Estas ciudades flotantes suponen una de las formas de turismo extractivo más evidente que existen: se llevan lo mejor de las ciudades que visitan dejando atrás residuos de toda índole. Y es que, un crucero emite 244 kg de CO2 a la atmósfera por cada pasajero que transporta. Sin embargo, cada vez que llega un crucero más grande que el anterior al puerto de Bilbao las instituciones y los medios de comunicación oficiales lo celebran. En Gipuzkoa, pese a que también hay algún irresponsable público intentando traérnoslos, la madre naturaleza se protegió a sí misma y a todas las pasaitarras con un estrecho y poco hondo fiordo natural que pone límite a la ilimitada ambición.
El punto clave en el que se unen turismo y emergencia climática es, sin lugar a dudas, la “hipermovilidad”. La hipermovilidad es un concepto que ha estado entre las ideas-fuerza que han impulsado el proyecto de la globalización o mundialización y es, sin duda, la punta de lanza de su vector cultural. Trasladarnos de un lugar a otro situado a cientos o miles de kilómetros por placer, es una práctica, no sólo habitual, sino también valorizada, en la sociedad en la que vivimos.

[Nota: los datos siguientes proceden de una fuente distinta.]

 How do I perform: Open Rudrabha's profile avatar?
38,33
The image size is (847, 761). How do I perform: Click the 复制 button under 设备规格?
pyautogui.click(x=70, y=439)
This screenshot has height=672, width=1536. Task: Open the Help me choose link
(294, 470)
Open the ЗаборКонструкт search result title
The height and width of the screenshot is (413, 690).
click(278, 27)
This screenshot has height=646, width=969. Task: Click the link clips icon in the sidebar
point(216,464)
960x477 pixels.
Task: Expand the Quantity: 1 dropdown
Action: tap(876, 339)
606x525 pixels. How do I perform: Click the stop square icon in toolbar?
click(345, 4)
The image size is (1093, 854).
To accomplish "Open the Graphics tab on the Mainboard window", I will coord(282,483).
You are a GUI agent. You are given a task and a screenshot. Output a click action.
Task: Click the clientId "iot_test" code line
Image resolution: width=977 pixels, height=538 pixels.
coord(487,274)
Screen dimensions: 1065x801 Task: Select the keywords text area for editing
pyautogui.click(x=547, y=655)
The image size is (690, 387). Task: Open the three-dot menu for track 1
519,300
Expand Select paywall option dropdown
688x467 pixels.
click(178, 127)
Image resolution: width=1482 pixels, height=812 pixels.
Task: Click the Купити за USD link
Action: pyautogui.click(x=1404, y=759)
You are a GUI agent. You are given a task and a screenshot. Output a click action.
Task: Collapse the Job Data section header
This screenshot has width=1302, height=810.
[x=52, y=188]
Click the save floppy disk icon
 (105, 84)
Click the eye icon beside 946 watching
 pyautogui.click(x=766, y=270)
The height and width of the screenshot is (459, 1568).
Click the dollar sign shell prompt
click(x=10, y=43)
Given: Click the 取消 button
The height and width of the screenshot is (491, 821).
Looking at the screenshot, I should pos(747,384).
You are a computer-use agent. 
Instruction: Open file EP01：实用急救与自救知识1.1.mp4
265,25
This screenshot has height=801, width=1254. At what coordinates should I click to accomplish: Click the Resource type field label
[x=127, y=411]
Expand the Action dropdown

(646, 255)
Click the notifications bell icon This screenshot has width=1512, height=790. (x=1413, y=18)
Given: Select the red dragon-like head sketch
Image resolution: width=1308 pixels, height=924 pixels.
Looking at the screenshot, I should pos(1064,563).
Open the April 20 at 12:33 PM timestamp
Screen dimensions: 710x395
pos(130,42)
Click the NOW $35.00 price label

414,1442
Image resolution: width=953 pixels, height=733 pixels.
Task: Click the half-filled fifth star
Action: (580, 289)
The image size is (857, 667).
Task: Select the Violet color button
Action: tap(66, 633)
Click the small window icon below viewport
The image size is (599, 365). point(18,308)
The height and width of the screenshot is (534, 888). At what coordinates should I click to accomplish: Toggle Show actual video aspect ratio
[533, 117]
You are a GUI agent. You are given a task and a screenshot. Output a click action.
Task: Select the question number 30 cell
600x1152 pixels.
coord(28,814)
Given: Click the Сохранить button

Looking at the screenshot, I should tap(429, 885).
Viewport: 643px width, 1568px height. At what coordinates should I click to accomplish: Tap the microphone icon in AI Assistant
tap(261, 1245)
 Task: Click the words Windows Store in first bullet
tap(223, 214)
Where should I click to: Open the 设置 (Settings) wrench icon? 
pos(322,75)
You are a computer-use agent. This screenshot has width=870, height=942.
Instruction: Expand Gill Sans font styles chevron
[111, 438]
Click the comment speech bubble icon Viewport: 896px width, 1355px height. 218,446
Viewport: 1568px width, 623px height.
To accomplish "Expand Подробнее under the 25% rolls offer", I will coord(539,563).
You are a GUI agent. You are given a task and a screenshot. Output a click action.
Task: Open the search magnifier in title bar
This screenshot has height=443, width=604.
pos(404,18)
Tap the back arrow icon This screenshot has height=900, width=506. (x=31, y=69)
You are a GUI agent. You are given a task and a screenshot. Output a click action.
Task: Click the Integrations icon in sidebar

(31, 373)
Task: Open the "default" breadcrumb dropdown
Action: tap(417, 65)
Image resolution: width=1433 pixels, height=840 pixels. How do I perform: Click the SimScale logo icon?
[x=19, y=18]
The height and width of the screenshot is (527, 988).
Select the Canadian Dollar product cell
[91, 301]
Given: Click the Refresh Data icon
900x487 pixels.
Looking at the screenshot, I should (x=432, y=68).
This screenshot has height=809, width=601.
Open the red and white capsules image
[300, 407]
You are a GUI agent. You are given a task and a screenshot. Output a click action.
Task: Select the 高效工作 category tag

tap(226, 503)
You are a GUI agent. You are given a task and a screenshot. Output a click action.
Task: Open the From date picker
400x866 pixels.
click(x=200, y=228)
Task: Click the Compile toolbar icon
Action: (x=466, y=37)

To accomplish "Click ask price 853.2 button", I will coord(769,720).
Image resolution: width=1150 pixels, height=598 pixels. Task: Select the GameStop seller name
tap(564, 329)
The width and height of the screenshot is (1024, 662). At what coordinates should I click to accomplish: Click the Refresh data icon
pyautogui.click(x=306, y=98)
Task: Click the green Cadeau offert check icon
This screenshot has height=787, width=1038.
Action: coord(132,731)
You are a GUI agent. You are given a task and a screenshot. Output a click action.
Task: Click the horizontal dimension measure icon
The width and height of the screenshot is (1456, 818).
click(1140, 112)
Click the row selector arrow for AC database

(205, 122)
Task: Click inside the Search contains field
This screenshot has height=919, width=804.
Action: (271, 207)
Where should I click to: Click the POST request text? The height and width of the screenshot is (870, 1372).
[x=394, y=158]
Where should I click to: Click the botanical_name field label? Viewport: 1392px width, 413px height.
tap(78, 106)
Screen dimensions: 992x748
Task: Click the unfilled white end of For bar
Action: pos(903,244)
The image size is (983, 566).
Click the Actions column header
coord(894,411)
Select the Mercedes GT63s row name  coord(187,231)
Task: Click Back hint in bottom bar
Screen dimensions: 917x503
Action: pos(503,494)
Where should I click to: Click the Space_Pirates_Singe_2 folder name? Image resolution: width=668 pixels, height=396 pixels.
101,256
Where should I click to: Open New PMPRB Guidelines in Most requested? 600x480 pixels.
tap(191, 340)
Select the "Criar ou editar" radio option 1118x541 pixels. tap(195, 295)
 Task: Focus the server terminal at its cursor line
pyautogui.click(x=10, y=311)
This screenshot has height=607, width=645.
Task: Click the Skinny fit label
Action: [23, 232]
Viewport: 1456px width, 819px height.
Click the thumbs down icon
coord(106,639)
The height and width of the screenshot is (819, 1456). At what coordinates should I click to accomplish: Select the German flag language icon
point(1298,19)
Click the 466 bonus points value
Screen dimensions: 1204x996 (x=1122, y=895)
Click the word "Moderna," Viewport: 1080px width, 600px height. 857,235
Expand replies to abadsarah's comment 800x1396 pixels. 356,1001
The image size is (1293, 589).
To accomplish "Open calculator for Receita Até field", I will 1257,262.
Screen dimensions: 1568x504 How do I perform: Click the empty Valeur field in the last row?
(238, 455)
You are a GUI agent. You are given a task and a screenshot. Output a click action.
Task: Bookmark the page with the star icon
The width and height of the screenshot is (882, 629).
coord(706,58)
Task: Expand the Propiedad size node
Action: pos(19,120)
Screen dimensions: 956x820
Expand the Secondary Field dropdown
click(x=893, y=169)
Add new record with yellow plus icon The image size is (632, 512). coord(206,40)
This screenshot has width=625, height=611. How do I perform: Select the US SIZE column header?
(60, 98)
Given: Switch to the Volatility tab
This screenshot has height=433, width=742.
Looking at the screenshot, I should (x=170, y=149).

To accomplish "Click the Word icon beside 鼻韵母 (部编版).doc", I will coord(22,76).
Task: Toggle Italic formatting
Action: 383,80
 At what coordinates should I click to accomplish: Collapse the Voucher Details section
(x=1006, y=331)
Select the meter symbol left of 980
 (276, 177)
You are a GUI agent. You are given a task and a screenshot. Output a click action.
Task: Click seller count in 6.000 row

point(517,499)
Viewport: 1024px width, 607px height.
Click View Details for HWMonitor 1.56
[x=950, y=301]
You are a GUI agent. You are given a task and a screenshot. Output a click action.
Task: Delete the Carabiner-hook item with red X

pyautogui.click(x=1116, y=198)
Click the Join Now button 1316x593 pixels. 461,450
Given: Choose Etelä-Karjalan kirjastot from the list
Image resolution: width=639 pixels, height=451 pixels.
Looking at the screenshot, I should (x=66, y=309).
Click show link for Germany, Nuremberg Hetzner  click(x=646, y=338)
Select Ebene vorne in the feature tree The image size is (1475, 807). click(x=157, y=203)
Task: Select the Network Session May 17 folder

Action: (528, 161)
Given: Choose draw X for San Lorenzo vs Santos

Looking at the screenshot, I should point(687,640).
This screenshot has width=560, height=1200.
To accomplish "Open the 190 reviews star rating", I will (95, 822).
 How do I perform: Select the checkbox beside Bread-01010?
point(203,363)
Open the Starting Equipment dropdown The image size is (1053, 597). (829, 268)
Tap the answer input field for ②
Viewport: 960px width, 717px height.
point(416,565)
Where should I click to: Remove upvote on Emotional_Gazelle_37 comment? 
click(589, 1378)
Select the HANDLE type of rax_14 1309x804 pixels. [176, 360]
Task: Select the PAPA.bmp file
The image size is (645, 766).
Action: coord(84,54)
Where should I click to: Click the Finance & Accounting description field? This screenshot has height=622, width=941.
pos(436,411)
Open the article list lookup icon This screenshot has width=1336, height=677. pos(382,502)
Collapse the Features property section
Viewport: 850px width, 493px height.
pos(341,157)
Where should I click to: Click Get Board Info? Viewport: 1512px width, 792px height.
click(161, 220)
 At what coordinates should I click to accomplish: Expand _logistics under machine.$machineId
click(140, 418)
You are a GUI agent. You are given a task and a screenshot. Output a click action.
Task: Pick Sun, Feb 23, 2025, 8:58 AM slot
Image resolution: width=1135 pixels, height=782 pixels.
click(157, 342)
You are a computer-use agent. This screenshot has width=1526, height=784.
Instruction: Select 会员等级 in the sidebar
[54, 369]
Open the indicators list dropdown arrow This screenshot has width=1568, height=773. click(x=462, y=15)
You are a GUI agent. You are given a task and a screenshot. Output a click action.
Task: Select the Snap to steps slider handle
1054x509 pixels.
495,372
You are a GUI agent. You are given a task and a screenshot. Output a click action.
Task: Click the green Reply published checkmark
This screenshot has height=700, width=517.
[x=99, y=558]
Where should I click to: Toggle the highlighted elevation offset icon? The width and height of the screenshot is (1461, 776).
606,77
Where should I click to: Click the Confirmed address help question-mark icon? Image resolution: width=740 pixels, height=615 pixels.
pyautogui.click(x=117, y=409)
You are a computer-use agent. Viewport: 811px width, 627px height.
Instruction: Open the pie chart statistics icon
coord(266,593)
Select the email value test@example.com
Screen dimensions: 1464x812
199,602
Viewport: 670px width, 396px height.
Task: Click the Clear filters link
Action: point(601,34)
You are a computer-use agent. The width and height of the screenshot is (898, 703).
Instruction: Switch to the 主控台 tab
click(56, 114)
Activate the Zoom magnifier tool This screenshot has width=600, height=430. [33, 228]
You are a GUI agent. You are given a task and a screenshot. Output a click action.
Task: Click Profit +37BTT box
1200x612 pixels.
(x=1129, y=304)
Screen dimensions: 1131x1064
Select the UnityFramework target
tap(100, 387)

Cada vez lo es más hacerlo todos los años o varias veces al año. El motivo del 77% de los vuelos que se realizan en todo el mundo es hacer turismo. Volar, tomar aviones, se ha convertido en una actividad al alcance de mucha más gente de lo que era antaño. Lejos de considerarlo como la mayor victoria de la clase obrera en el siglo XXI, deberíamos de echarle una mirada con las gafas verdes puestas al tema. Porque hay alternativa; debe de haberla si hay alguna esperanza a la que agarrarse. Pero para eso, antes tenemos que dejar de mirar hacia otro lado.
La toma de conciencia, la autocrítica, la transformación personal, el compromiso, el debate colectivo, la organización, la reivindicación y la interpelación son prácticas y herramientas necesarias en cualquier lucha social que pretenda llegar a buen puerto. Ya sea el feminismo, la revitalización del euskera, la economía social o la solidaridad internacionalista, avanzan cuando consiguen unir una cadena desde el interior de cada persona hasta las actuaciones globales estructurales que plantean.
Así, es preciso tomar conciencia sobre la finitud de los recursos naturales de nuestro planeta y emprender acciones para evitar los daños que nuestro modo de vida actual causa en el hábitat de la humanidad. Reflexionar sobre la parte de responsabilidad que hay en las decisiones que cada una de nosotras tomamos en nuestro día a día y tratar de cambiar y mejorar aquello que esté en nuestras manos.
Renunciar a los privilegios que ostentamos, por tener su origen en la injusticia y dibujar, además, un futuro imposible. Levantar la alfombra y soplar el polvo. Sacar el tema, discutir, convencer, con otras y otros, con personas diferentes e iguales a nosotras. Acordar caminos y articular estrategias comunes en busca de soluciones. También repartir tareas, ayudarse, apoyarse y trabajar en equipo. Alzar la voz, provocar, romper las inercias. Pedir responsabilidades, denunciar complicidades, exigir soluciones a quienes las pueden conseguir.